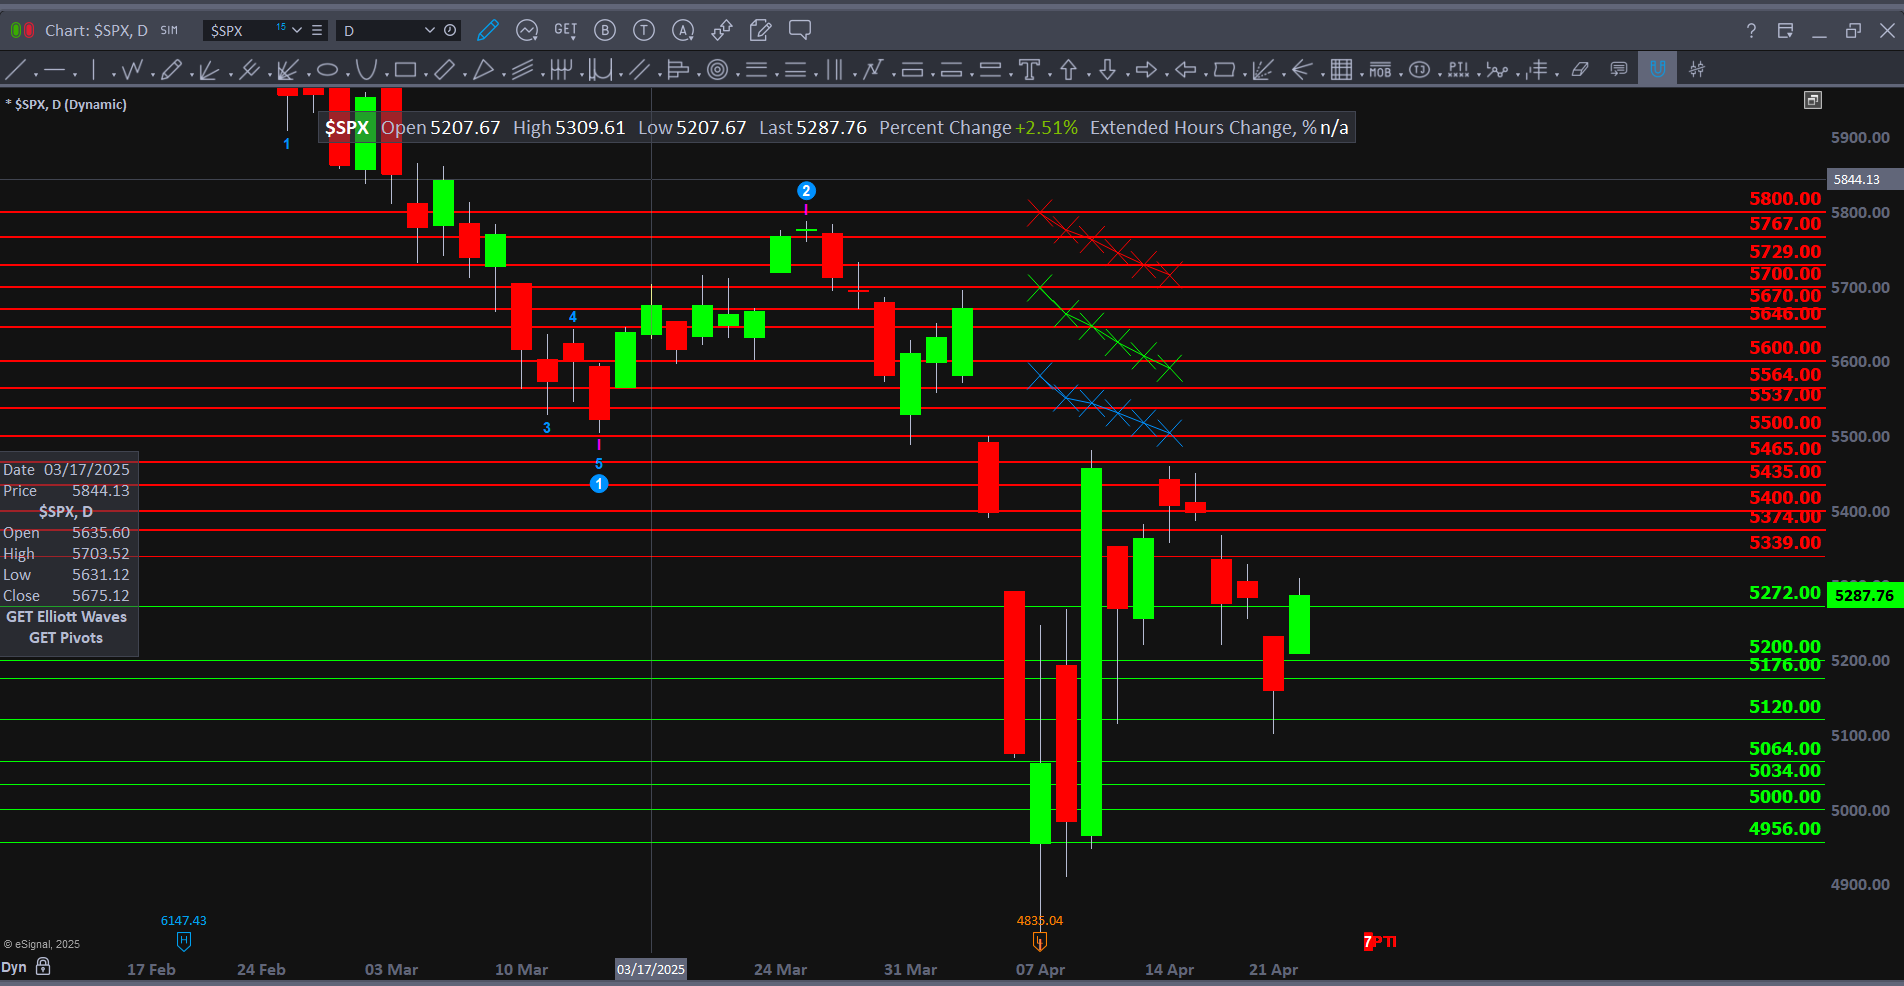Select the eraser tool
This screenshot has height=986, width=1904.
1580,70
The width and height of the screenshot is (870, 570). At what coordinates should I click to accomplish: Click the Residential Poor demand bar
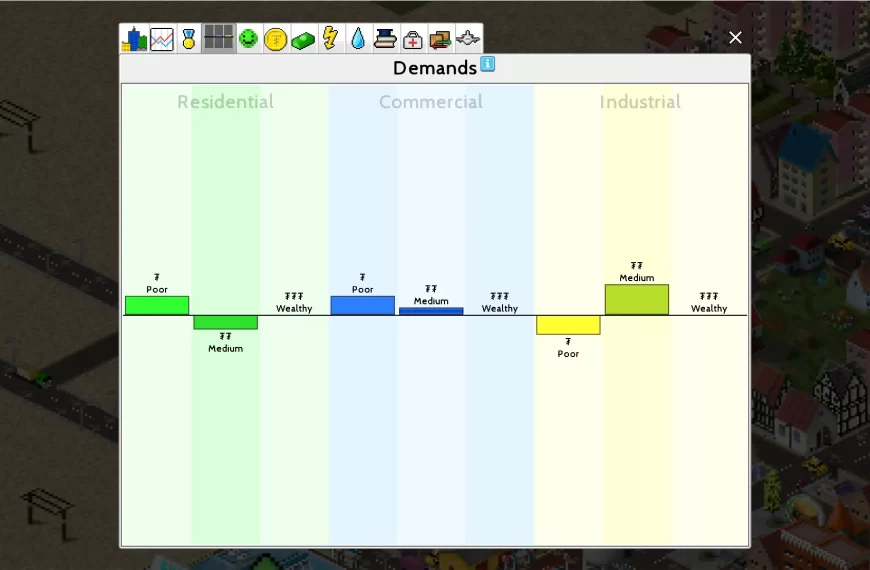157,305
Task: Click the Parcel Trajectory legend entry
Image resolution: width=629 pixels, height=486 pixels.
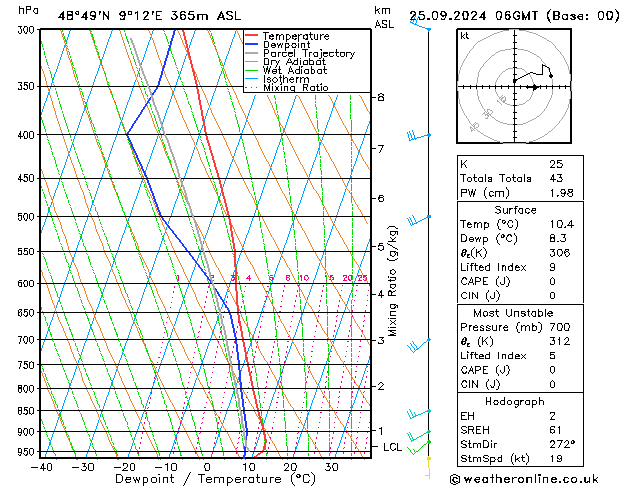Action: coord(307,54)
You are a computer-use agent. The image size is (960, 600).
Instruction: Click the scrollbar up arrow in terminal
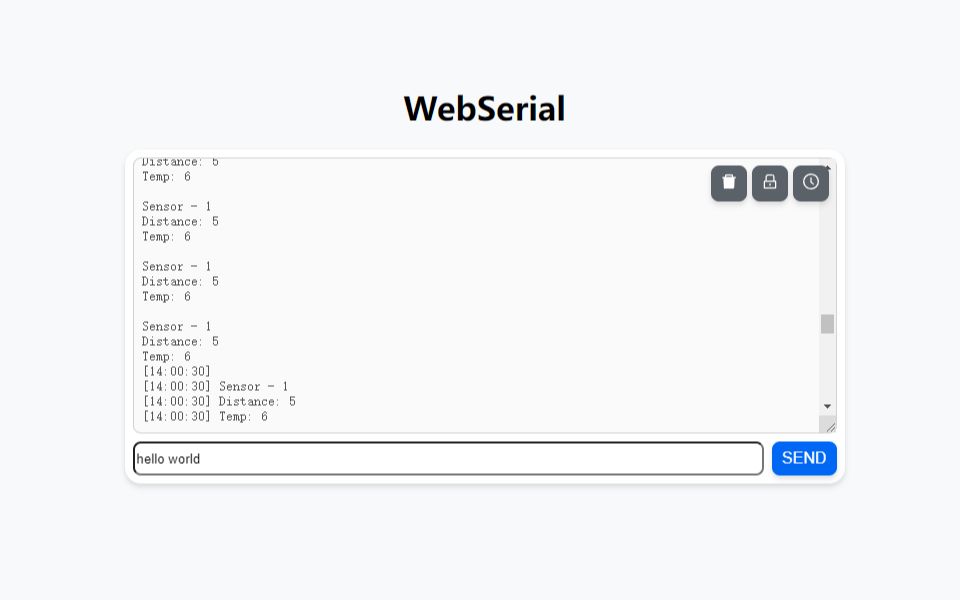pos(827,166)
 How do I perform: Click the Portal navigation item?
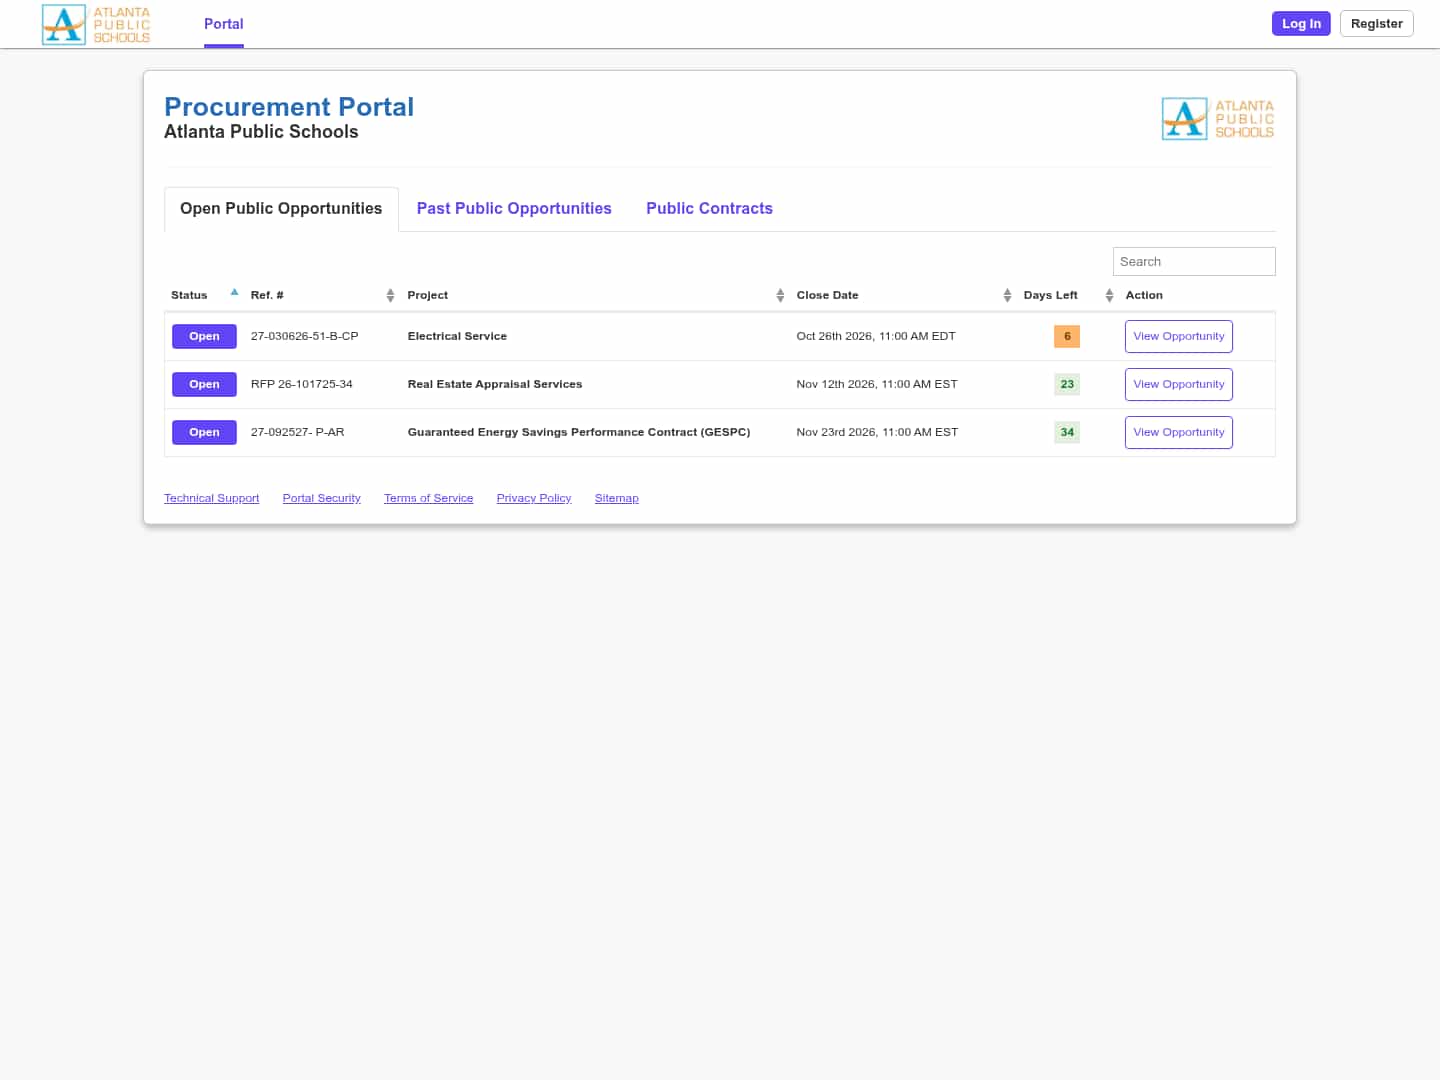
◇ ◇ ◇ ◇ ◇ ◇ ◇
Starting at the line that contains "You are a computer-use", transcribe each line through the last one of the entries above, exactly and without pictures.

You are a computer-use agent. The image size is (960, 600).
Instruction: Click the scrollbar up arrow in terminal
pos(827,166)
 How do I perform: Click the Portal navigation item?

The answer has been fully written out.